The NCUA board approved a $160.1 million equity distribution from the National Credit Union Share Insurance Fund (NCUSIF) that will be paid to eligible credit unions in the second quarter of 2019. This is the second such distribution from the NCUA. The first, in the amount of $735.7 million, went to credit unions starting in July 2018.
CUNA was the only national credit union trade association to support NCUA closing the Temporary Corporate Credit Union Stabilization Fund in 2017, which led to last year’s distributions.
“We commend NCUA for its prudent stewardship of credit union funds and for recognizing that this money could be best put to use serving credit union members around the country,” said CUNA President/CEO Jim Nussle. “CUNA was the only national credit union trade association advocating for distributions because we know credit unions will put these funds to work for their members.”
CUNA wrote to Chairwoman Waters and Ranking Member McHenry prior to the House Financial Services Committee hearing, “Putting Consumers First? A Semi-Annual Review of the Consumer Financial Protection Bureau.” This is Director Kraninger’s first time before the Committee since her Confirmation in December.
Earlier in the week, CUNA President/CEO Jim Nussle, Deputy Chief Advocacy Officer Elizabeth Eurgubian and Senior Director of Advocacy and Counsel Alexander Monterrubio met with Director Kathy Kraninger.
In the letter to the Committee, CUNA wrote that the CFPB should examine and modify where necessary its approach to rulemaking.
CUNA wrote to Chairman Portman and Ranking Member Carper prior to the Senate Homeland Security’s Permanent Subcommittee on Investigations hearing entitled, “Examining Private Sector Data Breaches.”
In the letter CUNA wrote that the cornerstone of any new data privacy requirements should be robust data security requirements for entities that collect consumers’ personal information.
“Credit unions have met with members of this committee to detail damage to credit unions and their members from data breaches. The current gaps in data protection and privacy laws hurt consumers and businesses as information is misused by criminals and other actors with malicious intent. Financial institutions are at the vanguard for misuse of stolen data.”
CUNA President/CEO Jim Nussle, Deputy Chief Advocacy Officer Elizabeth Eurgubian and Senior Director of Advocacy and Counsel Alexander Monterrubio met with Consumer Financial Protection Bureau (CFPB) Director Kathy Kraninger Today. Kraninger was confirmed as CFPB director in December, and has previously met with CUNA, leagues and credit unions.

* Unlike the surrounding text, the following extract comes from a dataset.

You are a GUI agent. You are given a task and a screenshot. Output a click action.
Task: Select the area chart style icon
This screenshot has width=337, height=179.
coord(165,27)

“We thank Director Kraninger for her time and attention today as we discussed the unique nature of credit unions, and the bureau can use its exemption authority to move away from one-size-fits-all style rulemaking to benefit 115 million credit union members,” Nussle said. “We anticipate future engagement with the bureau and CUNA, leagues and credit unions going forward as we all share the goal of ensuring consumers have access to safe and affordable financial products and services.”
Kraninger is scheduled to make her first appearance as director before the House Financial Services Committee Thursday, and before the Senate Banking Committee next week.
In addition to the letter CUNA sent to the Financial Accounting Standards Board (FASB) yesterday, CUNA also joined other trades in writing to the U.S. Security and Exchange Commission (SEC) and FASB urging a delay implementation of its current expected credit loss (CECL) standard to ensure there are no unintended consequences.
“We believe it is important to delay implementation of CECL in order to allow for time to conduct a quantitative impact analysis and to consider potential alternatives, while allowing for post-issuance field testing,” the letter reads. “Time for further assessment will also allow regulators to better understand and address the key consequences of any proposal for capital and other regulatory purposes.”
The CFPB issued an Advance Notice of Proposed Rulemaking (ANPR) requesting public comment on Property Assessed Clean Energy (PACE) financing. Last year’s Economic Growth, Regulatory Relief, and Consumer Protection Act (S. 2155) included provisions directing the Bureau to extend certain consumer protections to PACE financing.
According to the ANPR, the “information solicited will enable the Bureau to better understand the market and unique nature of PACE financing. This will help the Bureau formulate proposed regulations that not only would achieve statutory objectives but also would reflect a careful consideration of costs and benefits.”
CUNA filed a comment
letter with the Financial
Accounting Standards Board (FASB) regarding its Targeted Transition Relief proposal
that is intended to ease transition to the credit losses standard (CECL) by
providing the option to measure certain types of assets at fair value.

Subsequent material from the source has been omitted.